Keyboard shortcuts

Press or to navigate between chapters

Press S or / to search in the book

Press ? to show this help

Press Esc to hide this help

XML Emitter

Status: Current Last updated: 2026-06-14 12:56 EDT

Purpose

crates/talkbank-transform/src/xml/ serialises a ChatFile<S> into TalkBank XML, an obsolete, frozen interchange format. The emitter is chatter’s implementation of that format’s CHAT to XML projection.

Scope:

  • Legacy / rare-use facility. The TalkBank project no longer publishes XML for download; CHAT is the canonical distribution format. The XML emitter exists to support rare legacy consumers that still need the XML projection; it is not a primary interchange path. New integrations should consume CHAT directly.
  • Emission only. XML ingest (XML → CHAT) is explicitly out of scope. The only historical consumer that ever needed XML → CHAT was Phon (via its PhonTalk plug-in, which used an XML round-trip); Phon has since pivoted to reading CHAT directly. The other XML readers are all either dormant or migrated:
    • NLTK’s CHILDESCorpusReader is unmaintained and was always read-only.

━━━━━━━━━━

According to the XML emitter page, which program's PhonTalk plug-in used an XML round-trip?

**Dataset content**

━━━━━━━━━━

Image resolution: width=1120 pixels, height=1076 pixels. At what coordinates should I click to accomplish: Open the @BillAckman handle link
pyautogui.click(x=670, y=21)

━━━━━━━━━━

**Response to this task**
Phon